Take one bored, depressed, fucked up, generally disenchanted Amber in Treasury. Add a hearty dose of good music of ANY genre, that really moves said Amber and makes her feel some enthusiasm and passion again. And to finish the delightful mindfuck dish off, you’ll need one talented, extremely charismatic (I recommend a heavy hand on the charisma!) male singer or musician, under whose spell our poor Amber will ultimately fall. Let gently simmer til Amber in Treasury has a pleasant, nutty flavour. And voilà - you have successfully followed the perfect recipe for a ridiculous mindfuck.

I get advances from “real” men all the time.
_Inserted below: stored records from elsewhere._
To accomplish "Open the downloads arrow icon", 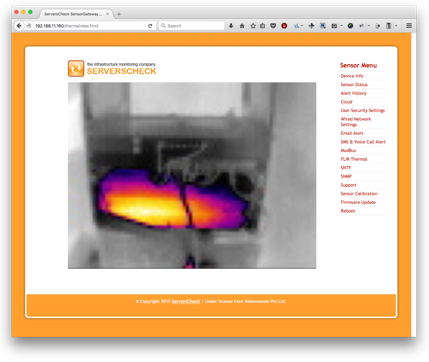I will click(x=231, y=26).
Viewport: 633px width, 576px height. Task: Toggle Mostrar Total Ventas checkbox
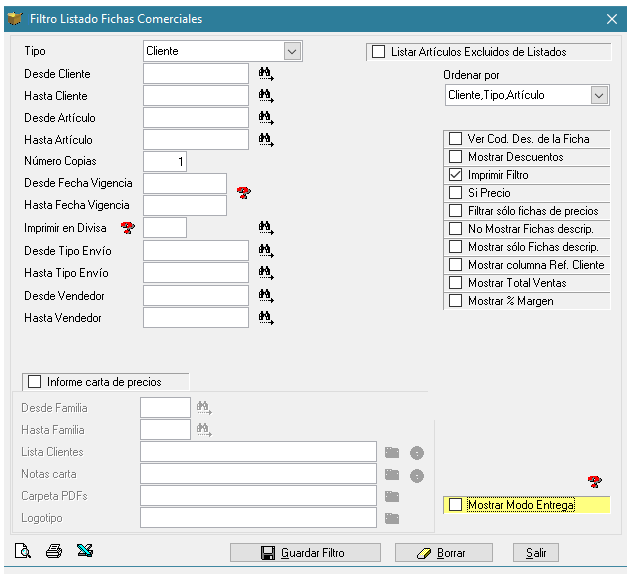coord(456,283)
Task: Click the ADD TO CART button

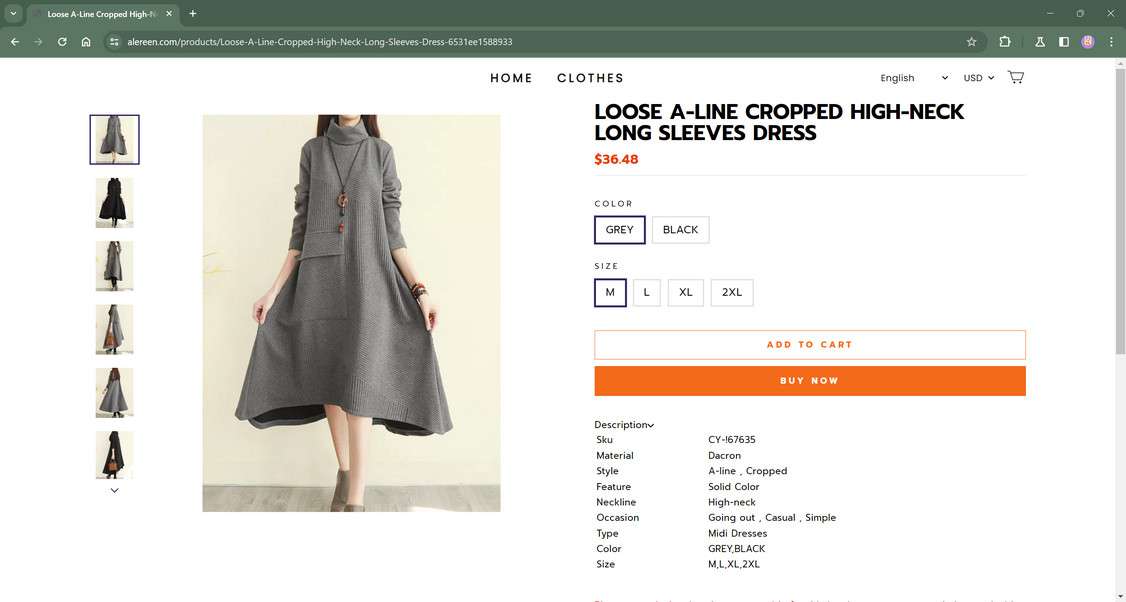Action: (x=810, y=344)
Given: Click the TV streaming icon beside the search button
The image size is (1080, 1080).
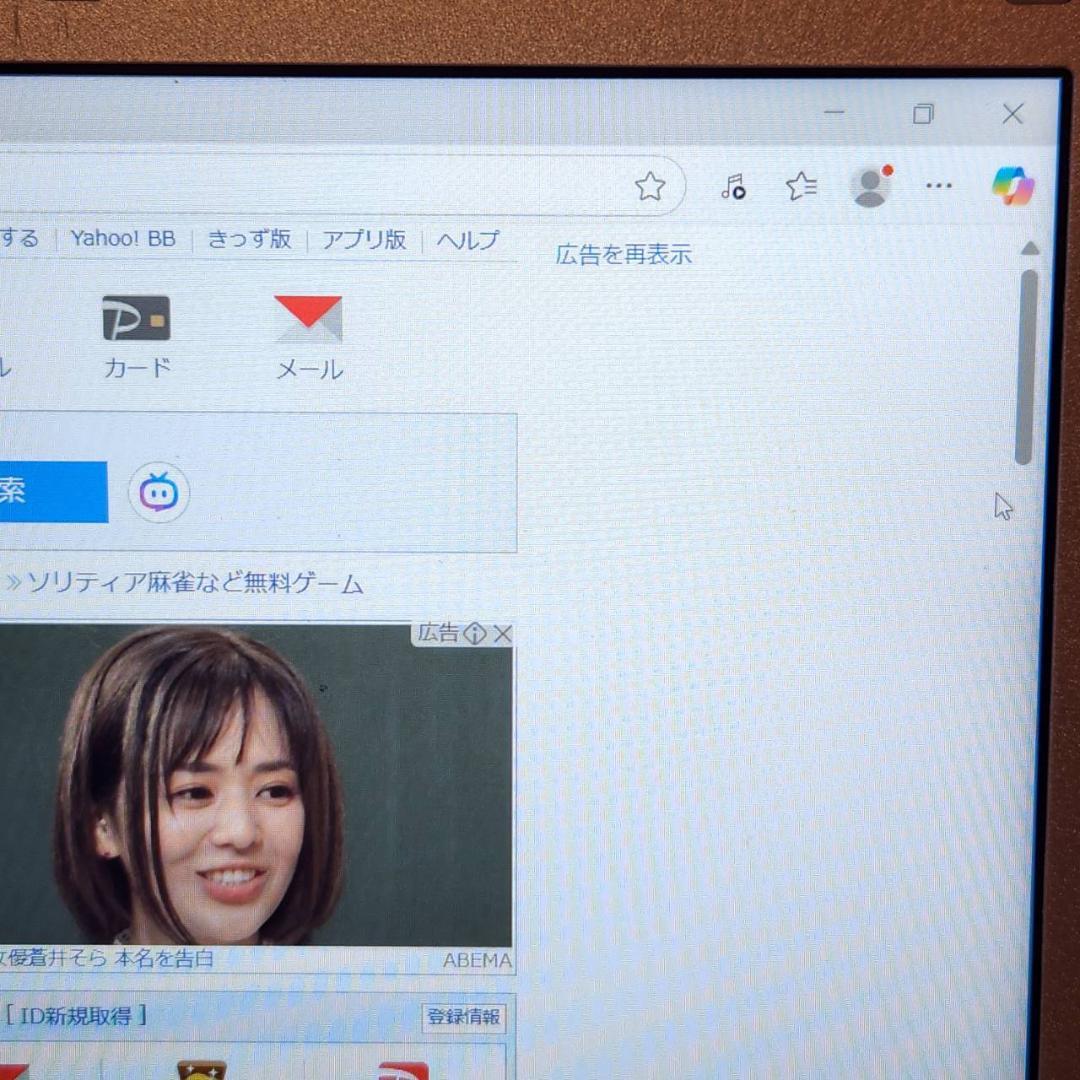Looking at the screenshot, I should pos(158,492).
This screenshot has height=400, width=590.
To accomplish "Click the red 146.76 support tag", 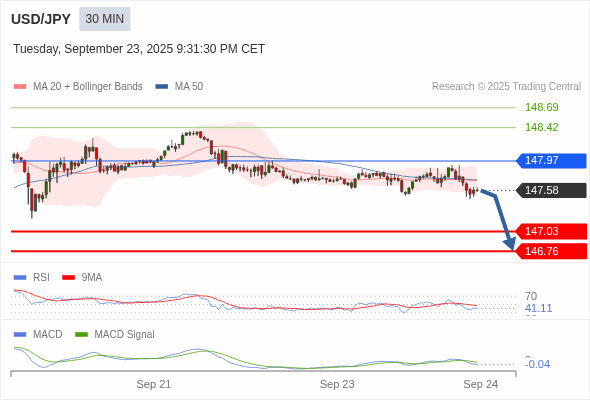I will pyautogui.click(x=551, y=251).
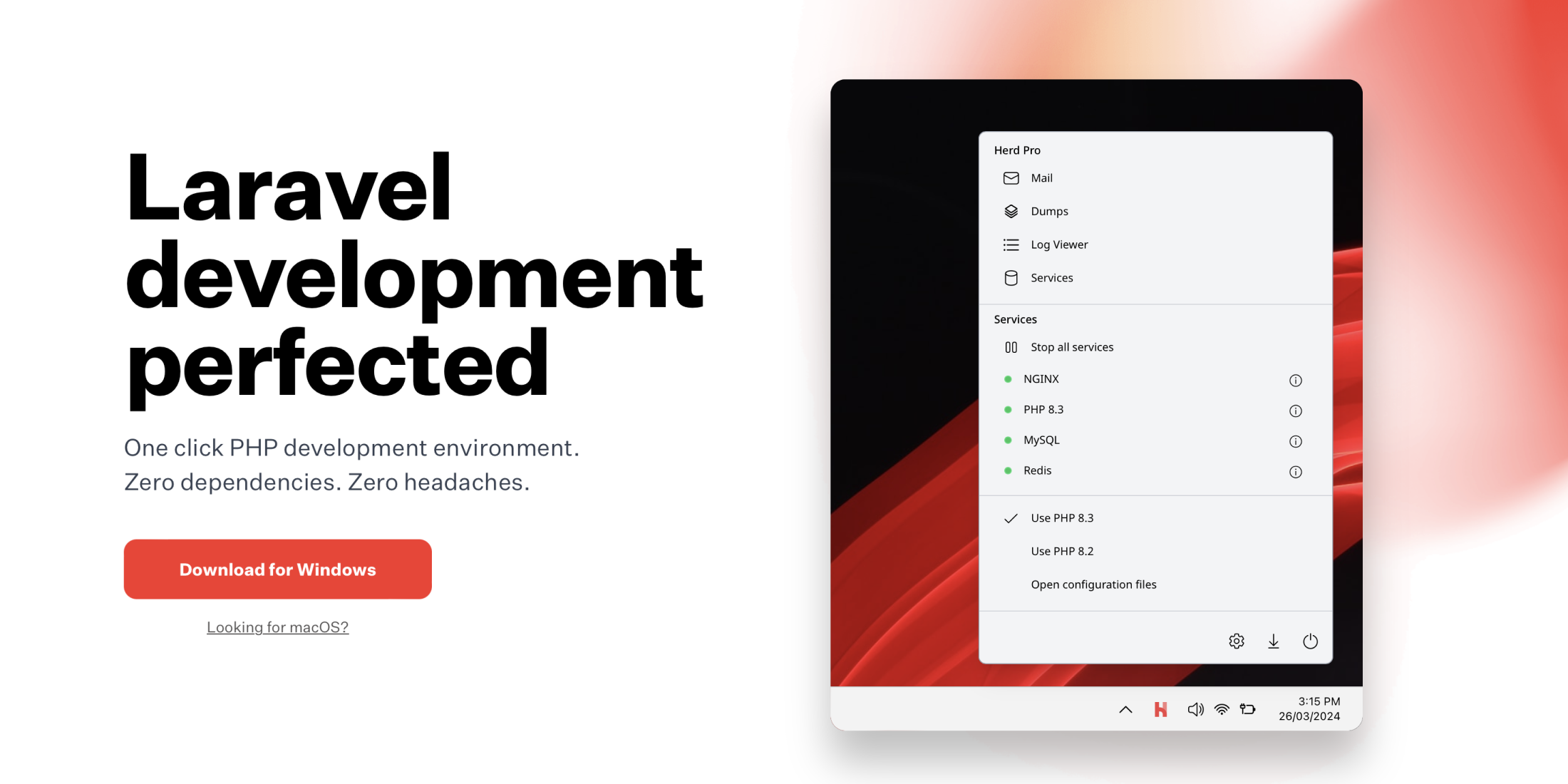Image resolution: width=1568 pixels, height=784 pixels.
Task: Click the Services icon in Herd Pro
Action: point(1011,277)
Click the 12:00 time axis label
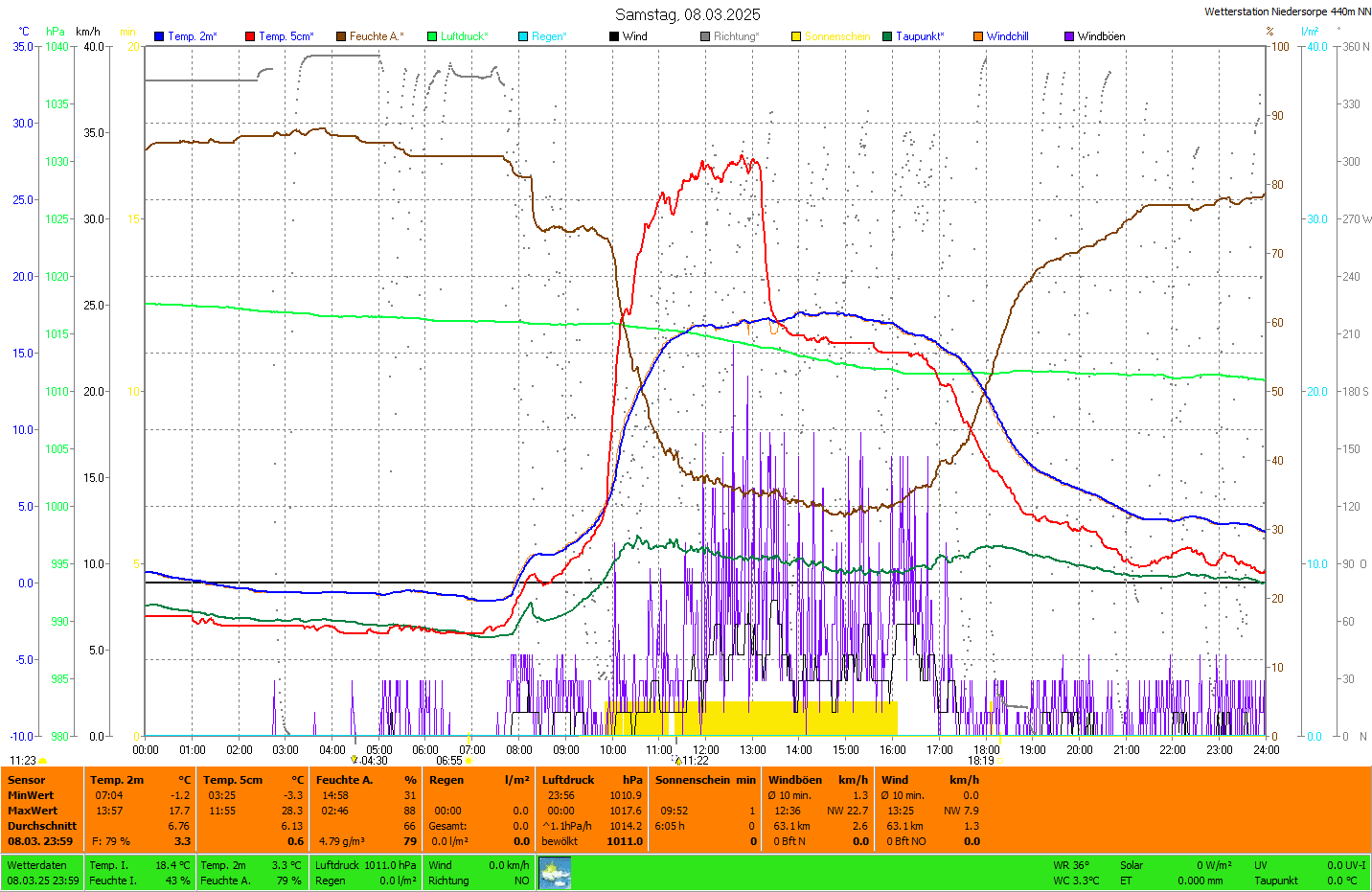The width and height of the screenshot is (1372, 892). click(x=706, y=750)
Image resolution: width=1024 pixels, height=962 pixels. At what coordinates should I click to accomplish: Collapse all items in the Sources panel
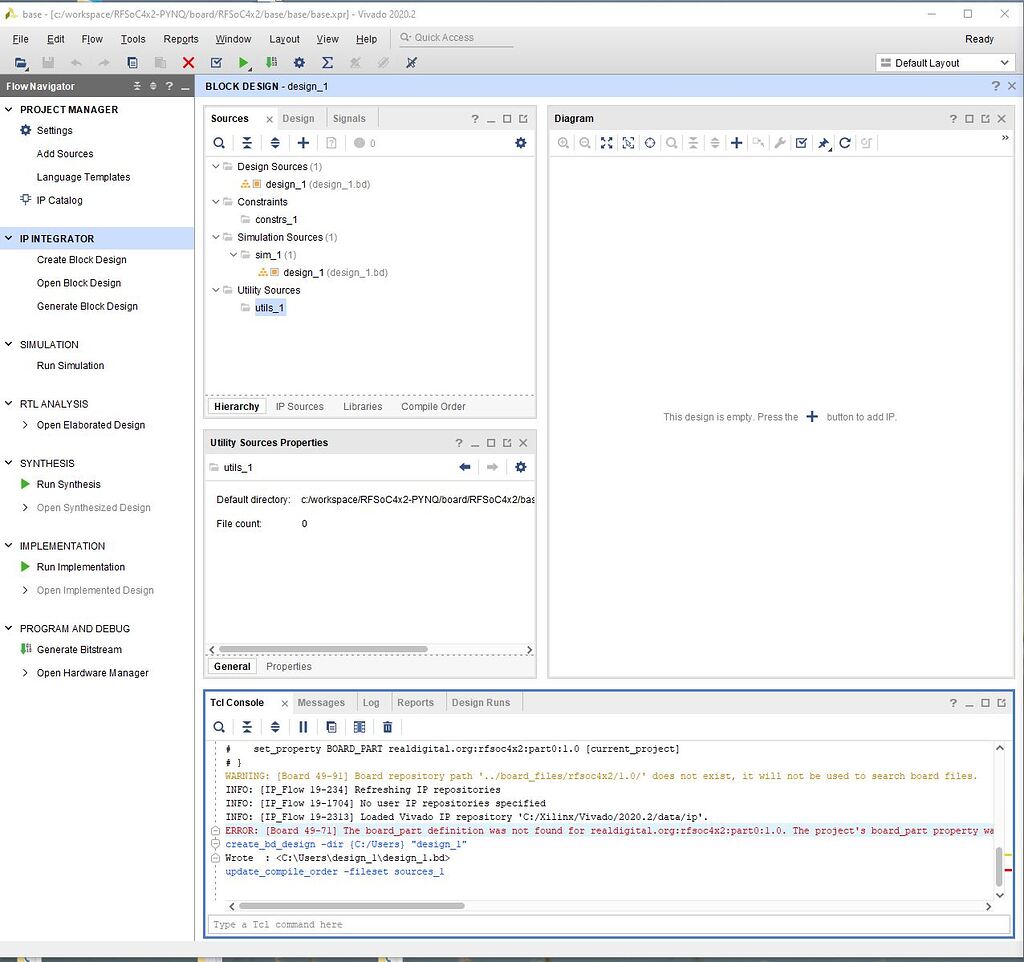tap(247, 143)
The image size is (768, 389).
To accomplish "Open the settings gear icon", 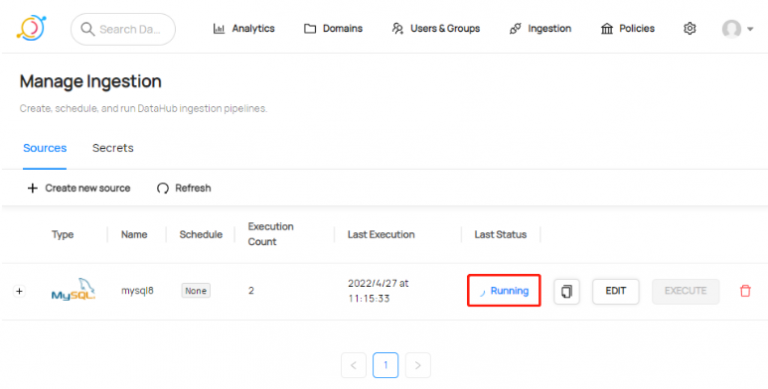I will click(x=690, y=29).

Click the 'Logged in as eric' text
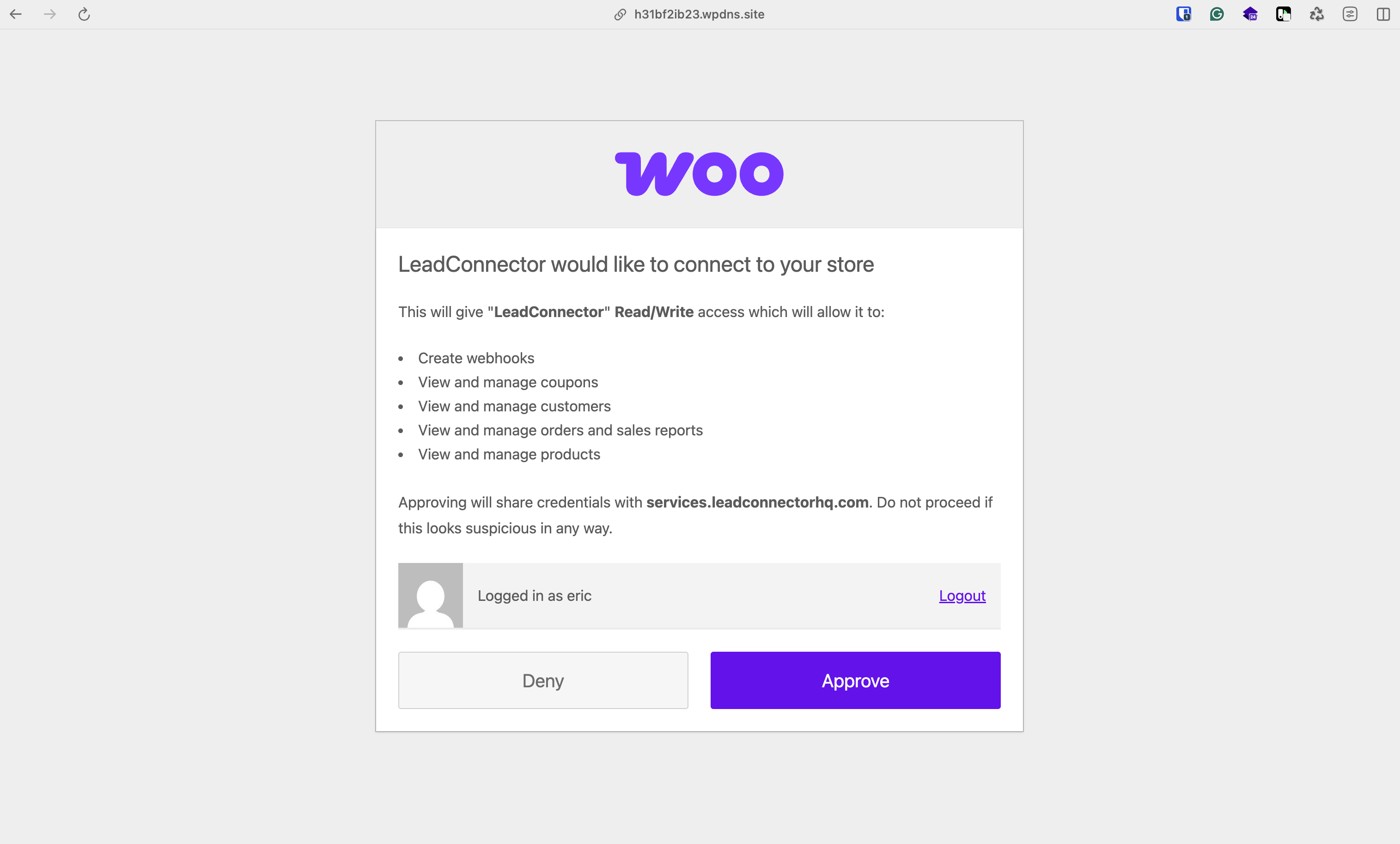pos(535,596)
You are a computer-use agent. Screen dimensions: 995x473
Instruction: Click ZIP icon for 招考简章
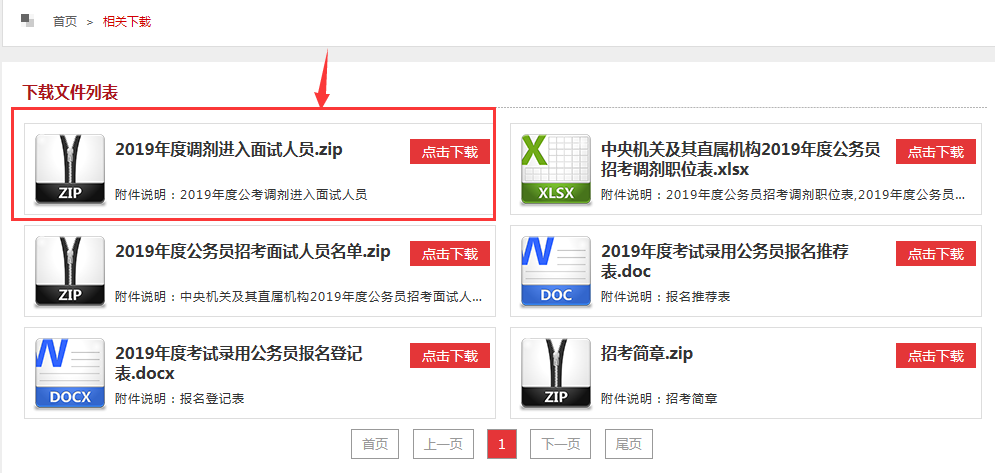pos(555,373)
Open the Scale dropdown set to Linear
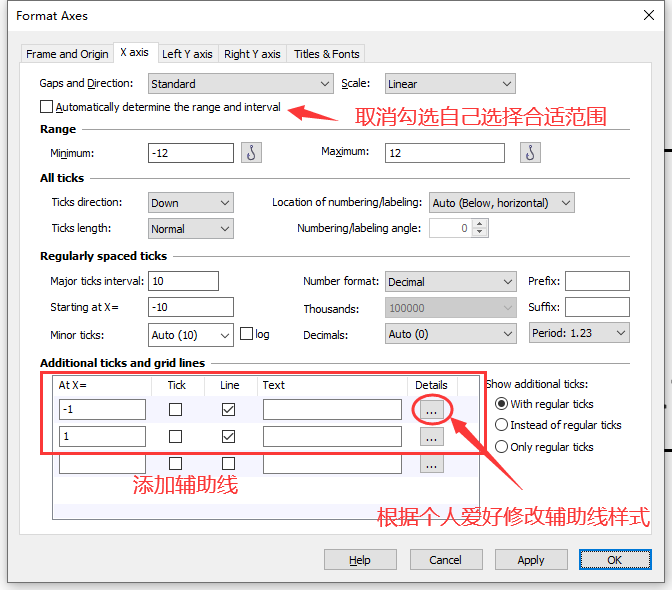 tap(449, 84)
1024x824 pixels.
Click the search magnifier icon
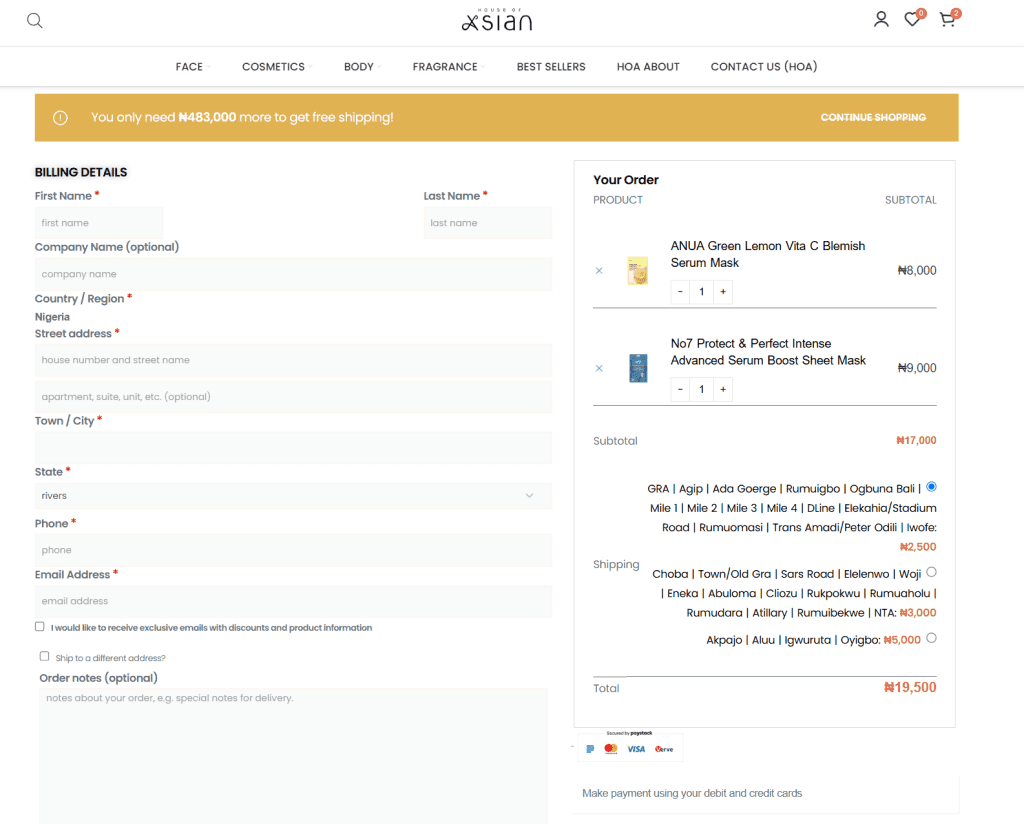point(35,21)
Why do I keep falling for virtually unreachable (and sometimes long-dead) musicians?

This was just a rant.

Look at it this way- the perfect guy is still out there and you two will eventually find each other and spend your days in bliss. In the meantime, you’re falling for the unachieveable rather than wasting your time with someone who you think you’ll like at first, but will only lead to pain and heartbreak.

Let it keep happening while you bide your time for Mr. Right.

Amber

I’d love to help, but I’m a computer geek so my people skills suck.

However: what is it about the music & the musician that grabs you? It would seem it’s a hopeless infatuation sort of thing (certainly in the case of the dead ones I want to believe it’s hopeless) which won’t be leading you into any strong relationships. Do you have any experience observing happy relationships that you can search for clues? What makes them work?

You might be able to look at those guys-that-are-advancing-on-you in a new light if you knew* what you were looking for?

In the meantime, I wish you all the best. VeryCoolSpouse met a musician and we’re very happy together with 8 kids.

  • Note the clever “new” vs. “knew” juxtaposition.

You should try to make your own music. It seems to me that’s what’s grabbing you, and not the musicians themselves.